Причем Дубчек явно хотел всей этой кредитной историей спровоцировать советское руководство на какие-нибудь жесткие действии в отношении Чехословакии. Он, по своим собственным словам, сказал в Москве, что Чехословакия получила от Запада предложение предоставить кредит на 400-500 миллионов долларов: «Я уже читал в вашей печати, что принять западную ссуду означает продаться капиталистическим державам, но кредит в 400 или 500 миллионов долларов означает малую сумму для нашей экономики. Нам этот кредит нужен и, в отличие от вас, у нас нет золотых резервов, из которых мы бы могли черпать (Здесь Дубчек был прав – их разбазарили за время экономической реформы. –
Во-первых, сомнительно, что все это Дубчек именно так сказал на переговорах в Москве. Советская версия переговоров этого никак не подтверждает – в Москве еще долго гадали, зачем чехословакам понадобился кредит. Во-вторых, сумма была отнюдь не маленькой даже для СССР, а не то что для Чехословакии. Напомним, что тогда еще у доллара было фиксированное правительством США золотое содержание (тройская унция золота стоила 35 долларов), и в пересчете на доллары, например, 2012 года этот кредит равнялся бы примерно 10-15 миллиардам. Тем не менее Косыгин сказал, что СССР готов немедленно предоставить ЧССР аванс в счет этого кредита.
Участник московских переговоров Биляк вспоминал: «…товарищ Брежнев сказал, что советские люди готовы поделиться с нами и последним куском хлеба… Что касается займа в золоте, то советские товарищи просили нас конкретизировать цели его использования. Мы не смогли дать ответ»[572]
.Брежнев говорил с чехословацкой делегацией очень уважительно, что вынужден был признать в своих мемуарах и Дубчек. Советский лидер лишь боялся, что сам Дубчек и все руководство КПЧ в погоне за безбрежной демократизацией потеряют власть. Никаких угроз в адрес Чехословакии в Москве никто не высказывал[573]
.Советское руководство после бесед с Дубчеком задалось вопросом, который оно так и не могло окончательно разрешить на протяжении всего 1968 года: то ли он был наивным человеком, не понимавшим, к чему ведет его деятельность, то ли знал, что делал, и просто водил за нос Москву, обещая, что никакого подрыва социализма в Чехословакии он не допустит.
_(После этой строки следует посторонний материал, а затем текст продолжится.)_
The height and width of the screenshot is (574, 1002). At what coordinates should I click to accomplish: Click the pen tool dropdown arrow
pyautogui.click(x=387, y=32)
Мемуары Дубчека ясно свидетельствуют в пользу второй версии, но в ложь «Саши» Брежнев не верил до начала августа 1968-го.
Позднее Брежнев рассказывал лидерам стран Варшавского договора: «…что-либо конструктивного он (Дубчек) не сообщил, ограничился общими заверениями насчет того, что они справятся с событиями. Характерно, что он ничего не сказал о том, как прошла в Праге первомайская демонстрация. Он признал, что контроля над печатью, радио и телевидением у них пока нет, но заверил, что и с этим они справятся. Словом, его выступление носило, так сказать, успокаивающий характер».
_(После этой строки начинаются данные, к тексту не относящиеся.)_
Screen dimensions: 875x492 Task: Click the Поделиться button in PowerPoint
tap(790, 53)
Смрковский говорил более обтекаемо и напирал на необходимость скорейшего завершения реабилитации, против чего никто в Москве и не возражал.
Как и предполагали в Москве, отнюдь не все члены Президиума ЦК КПЧ поддерживали политику Дубчека. Это в полной мере проявилось в выступлении лидера словацких коммунистов Биляка, который фактически во всем поддержал советскую сторону на московских переговорах (и лишний раз убедил Дубчека в необходимости скорейшего съезда партии, чтобы избавиться от него). Биляк сказал, что, по его мнению, все нападки на КПЧ идут из одного центра, и они скоординированы с заграницей. Брежнев передавал слова Биляка так: «Одной из форм наступления на КПЧ в настоящее время… стало требование созвать чрезвычайный съезд партии. Он заверил, что коммунистическая партия Словакии держится крепко. Там тоже есть демагоги, но руководство партии крепко держит положение в руках. Словацкая коммунистическая партия не поддерживает предложения о чрезвычайном съезде КПЧ. Если будет принято решение созвать такой съезд, то коммунисты словаки не пойдут на него».
Это выступление Биляка в Москве в присутствии сидящего рядом Дубчека очень показательно. Из него ясно видно, что член Президиума ЦК КПЧ и лидер компартии Словакии не знал, что чрезвычайный съезд хочет созвать сам же Дубчек. То есть к тому времени Дубчек уже предпочитал действовать за спинами своих коллег по высшему партийному органу.